▶ _Instructions for the task_
Pick up the piece on the creative journey where it stops and carry it forward.
# Document start
The Creative Journey: Call to Adventure

Making the choice to be a creative professional, regardless of the actual field you pursue, is not an easy one. This can be difficult for the traditional professionals to understand, and there’s still a stigma against people who give up or never pursue a “real” job in order to take the time to hone their craft and create things. This stigma is held in spite of the deep appreciation these same people often hold for famous actors, filmmakers, and writers. Any person pursuing creative success is simply delusional until they aren’t. In part, our awareness of our potential lifelong delusion contributes to the difficulty of committing to the creative career in the first place.If you’ve decided to commit anyway, to rise above the naysayers both inside your head and out, congratulations! You’ve heard the Call to Adventure, the first step to leaving behind the Ordinary World and embarking on your personal creative journey.

The Refusal of the Call

Facing-the-Woods

The next step, as Joseph Campbell fans will recognize, is the Refusal of the Call. It’s unbelievably easy to stop here and never embark, and you’ll have plenty of support in doing so. There will always be reasons you can’t start: you’re not talented enough, not enough people know or care about your work, hardly anyone makes it anyway, you’ll never make money and you’ll die alone and emaciated in a cardboard box under a third-rate overpass, and so on. It doesn’t help that many, if not all, of us were never given the tools to fight the reasons for the refusal. Our public schools focus on navigating us through a system of test-taking and exam scores in order to follow the established path of school-college-job-retirement-death. Art programs, such as they are, tend to be the first things cut when budgets get tight.

Even if you pursue a degree in the arts, from what I’ve gathered through personal experience and online commiseration among artists across all creative fields, you still don’t learn many practical skills necessary to a career. My art courses taught me plenty about painting my feelings and cleaning my brushes, but nothing about appropriate ways to contact a gallery or how to ship a painting.

The odds are stacked against you, the stakes are high, and the Other World of the creative career is dark and mysterious and maybe full of monsters. There is no shame in turning back. Only a madman would continue willingly.
# Document end
# Stored data start
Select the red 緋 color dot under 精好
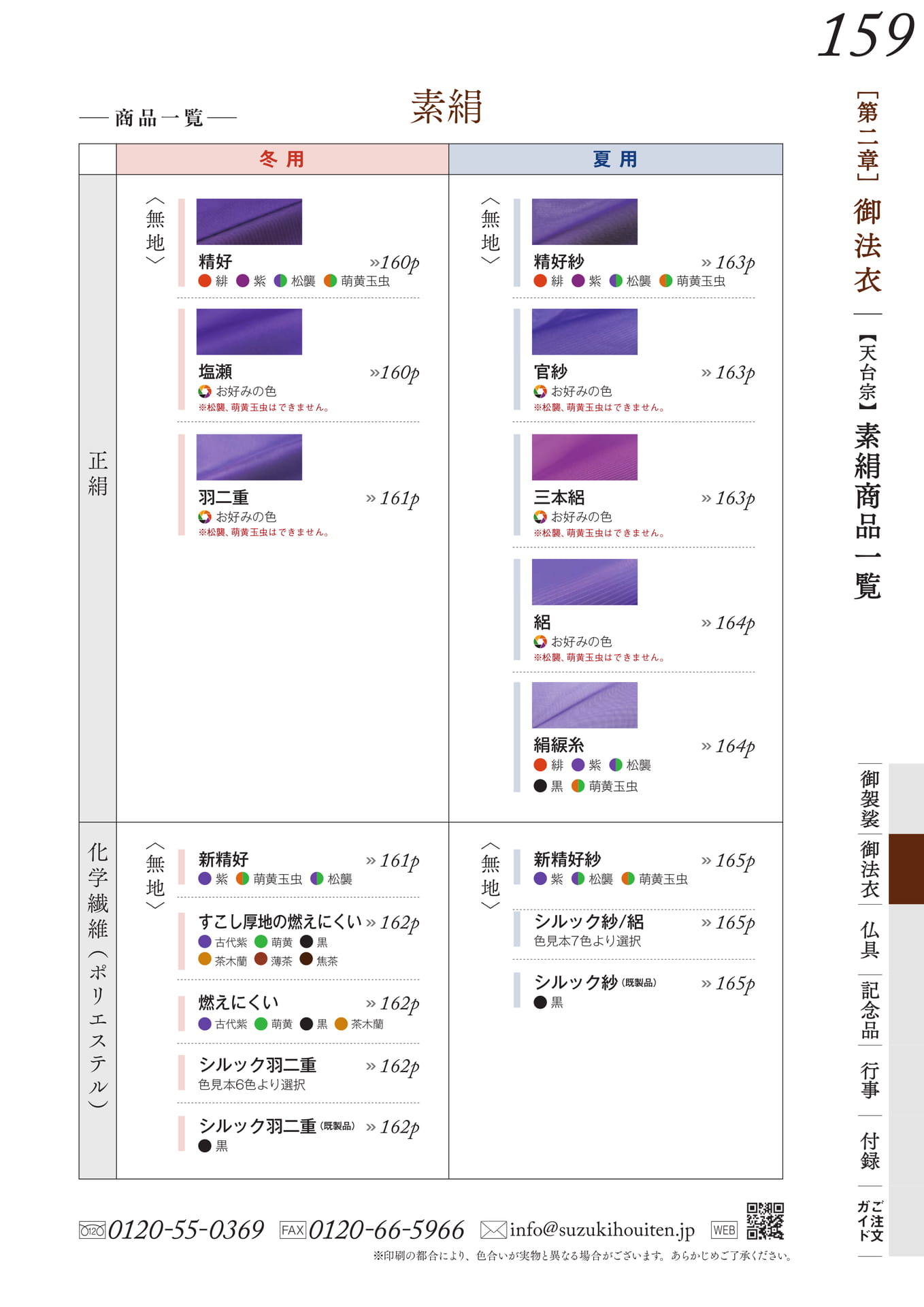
# Stored data end
▶ _Response below_
But, if you are such a madman, the key to moving past the Refusal of the Call is not to plan or study or gather all the information available. It’s not taking classes or writing to-do lists or organizing your files. It’s simply to do something, something you can repeat until it becomes habit. The rest of it- the plans, the website building, the personal branding, the classes- is simply packing your bags. That’s not where the journey starts.

Accepting the Call

My “Do Something” is the Storytime Sundays, a plan I’d sequestered in the back of my mind for nearly a year before actually committing to action. Even though I’d accomplished some one-off successes (sold a painting, sold a story, wrote the first draft of a novel), those aren’t the key to really starting a creative career. A career is not built on a series of unrelated successes but on solid habits, and those are what I needed to start building.I started Storytime Sunday as a personal challenge, hoping to prove to myself that I could stick to a long term project with deadlines that no one but myself would enforce. The illustration addition was an afterthought; I had not intended to include it as part of the challenge past the first iteration, but then I realized it was vital to start teaching my drawing to play nicely with my writing if I ever wanted to pursue careers simultaneously in both. If I were to someday be hired for a full-time art position, I certainly could not afford to have “just writing” months, or vice versa.I’ve been writing and illustrating a story every week for six weeks now. This is on top of a full-time job, other illustrations, a working novel draft, and two longer stories that I need to finish by the 15th (not to mention social activities and the occasional adulthood responsibilities… looking at you, Laundry my old foe). It’s been challenging, and there are times when I want to quit or skip a week, but ultimately it’s been rewarding enough to make up for the lost sleep. I get to put in regular practice (perhaps even more than I could in school) on both the art and the writing, and I get to focus on a particular problem in each piece (”Hey, let’s play with dialog in this story!” “Ooh, so that’s what the back of feet really look like”). Most importantly, I have to learn to let go of the perfectionism that freezes me up on so many pieces in order to hit that deadline. It’s gotten easier every week.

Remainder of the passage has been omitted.